Face à l’affluence des demandes et la durée d’attente, certains diocèses organisent même leur propre pèlerinage avec une Vierge locale, comme Notre-Dame de Grâce, dans le diocèse de Toulon.

Pourquoi ce vocable de « Notre Dame du Grand Retour » ? C’est l’évêque de Perpignan qui l’explique en 1944 : « Parce qu’elle va traverser toute la France [depuis Lourdes, NDLR] pour retourner chez elle ; nous lui demanderons le retour des chers absents [les prisonniers de guerre NDLR] et, par-dessus tout, le retour des promis à la maison du Père, le retour de la France à Dieu. »

Le rôle de la guerre

Le thème du « retour » a permis le succès de cette épopée spirituelle à l’échelle nationale, dans une France certes encore catholique, mais loin d’être unanimement pratiquante. Selon le Père Pérouas, « pour opérer […] un tel changement, il fallait qu’existe un climat extraordinaire ». Et ce « climat », c’est – hélas – la guerre. « Les périodes d’incertitude favorisent un certain “réveil religieux”. Dans le cas du Grand Retour, les missionnaires ont su prendre en compte cette inquiétude en faisant prier pour le retour des absents, pour la préservation des bombardements, pour le “salut” de la France. Ils ont aussi, semble-t-il, fait vibrer la fibre patriotique », explique l’historien.

Le succès de la mission provient en outre de la grande rumeur qui enfle de jour en jour, avant l’arrivée de la Madone. Et de la préparation dans les paroisses, par trois jours de prière et des prêches, au cours desquels l’apparition de Notre-Dame de Boulogne et la glorieuse histoire de ce sanctuaire, sont racontées.

Ainsi, en 1946, Mgr Cesbron, évêque d’Annecy, proclame la venue de la Vierge dans son diocèse, et demande aux fidèles d’accueillir « la grâce extraordinaire de cette mission qui marche », racontant que « partout où elle est allée, elle a passé comme en un triomphe, (…) suscitant un mouvement extraordinaire de foi et de piété, (…) de prières, de sacrifices, de veillées saintes, de confessions et de communions en grand nombre, de jour et de nuit ».

Urgence de l’apostolat

Dans la période qui suit la Libération, contrairement aux craintes de certains évêques, la ferveur ne baisse pas. La Madone n’a pas encore eu le temps de visiter tous ses enfants, et de nombreux diocèses la réclament, comme à Paris : « Si le Grand Retour a été partout un événement, comment douter qu’il ne soit chez nous un triomphe », écrit l’archevêque de Paris, le cardinal Suhard (Semaine religieuse de Paris, 1946). « Les temps sont venus pour l’Église où l’apostolat missionnaire n’est plus un luxe ou une vocation exotique, mais une question de vie ou de mort » clame-t-il devant 100 000 catholiques réunis au stade de Colombes.

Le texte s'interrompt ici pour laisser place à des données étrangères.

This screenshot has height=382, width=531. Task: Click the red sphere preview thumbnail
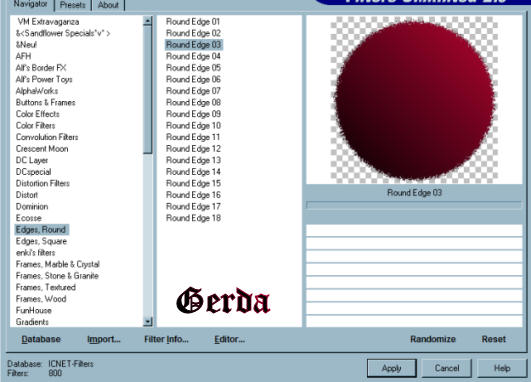click(x=414, y=100)
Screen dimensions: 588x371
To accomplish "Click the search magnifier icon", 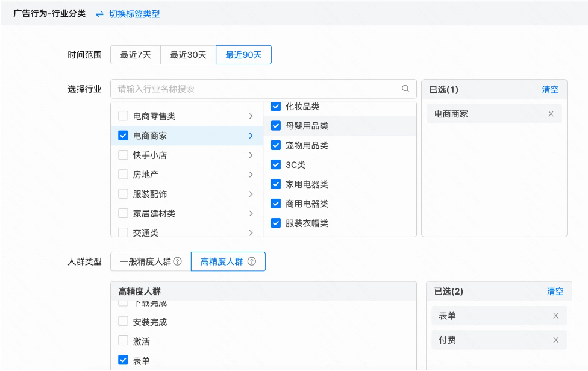I will 405,88.
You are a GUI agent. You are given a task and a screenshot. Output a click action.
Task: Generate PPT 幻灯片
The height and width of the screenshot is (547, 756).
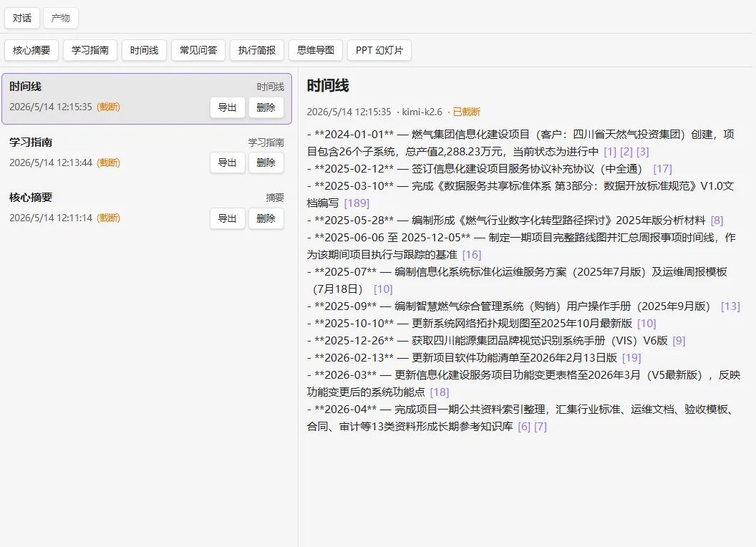(x=379, y=50)
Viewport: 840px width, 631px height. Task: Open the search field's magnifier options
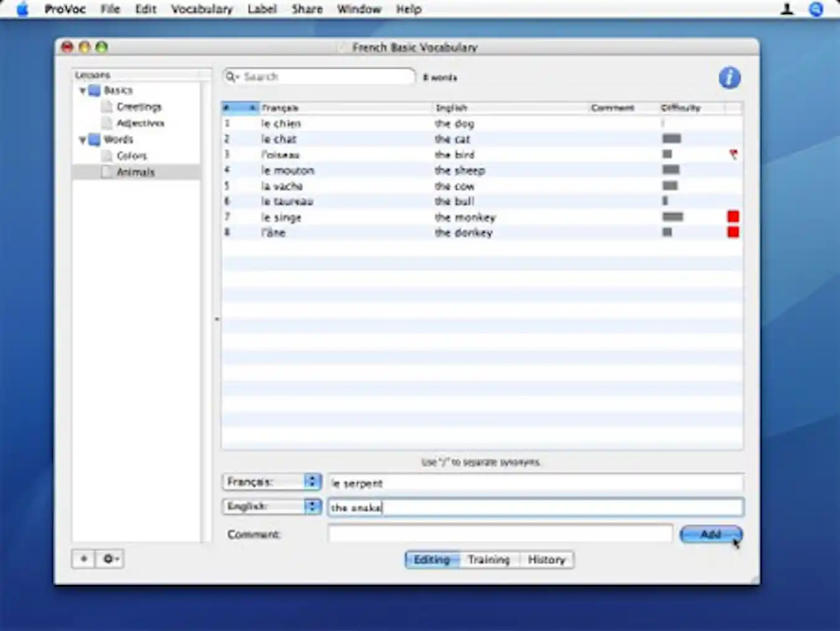(232, 76)
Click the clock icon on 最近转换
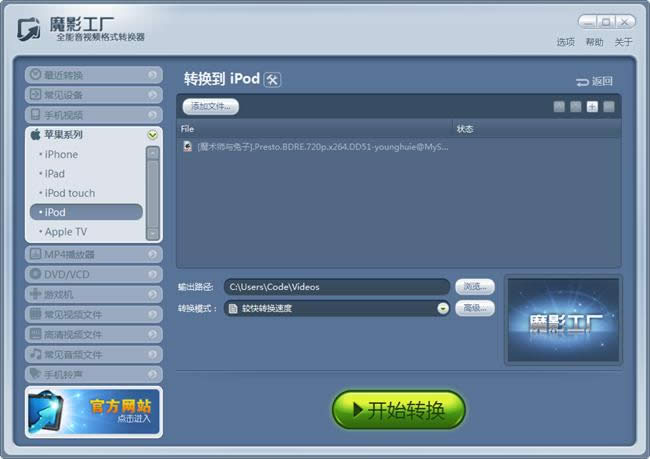 click(36, 75)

Le pèlerinage se poursuit avec le même succès pendant encore trois ans, y compris dans les DOM-TOM et en Algérie, ravivé par l’action de grâce venue de régions épargnées par la guerre ou des captifs de retour des camps en Allemagne. Alimenté aussi par les blessures et les angoisses laissées par la guerre : « Dans ce tragique décor de ruines lamentables qui commencent à peine à se relever, cette visite prend un sens nouveau et poignant pour les trois mille sinistrés revenus s’installer dans les décombres. »

Les fruits de cette mission sont difficiles à mesurer. Cependant, nombreux sont les témoignages de « retours » vers la foi. « Depuis plus de 40 ans, je n’avais jamais vu un homme dans cette église ; aujourd’hui ils sont nombreux » (Semaine religieuse de Limoges, 1943), rapporte un curé. D’autres, à l’inverse, se disent déçus de voir que la fréquentation de la communion n’a pas augmenté à la suite du pèlerinage… 

Et demain ?

Le pèlerinage s’achève le 29 août 1948 à Boulogne. « La France entière a été traversée par Marie : c’est sa patrie et elle est venue la visiter ! », rappelle Jacques Brand, qui assure que si « les temps ont changé, le cœur des Français reste le même : il attend la rencontre avec Dieu… » Ce vieillard, au cœur d’enfant de Marie, porte un rêve fou : voir des jeunes prendre la relève et relancer cette aventure audacieuse : « Il faut que la France se convertisse pour être sauvée, assure-t-il. Et pour cela, que l’on soit des millions à la prier et qu’elle passe de nouveau partout dans notre pays ! »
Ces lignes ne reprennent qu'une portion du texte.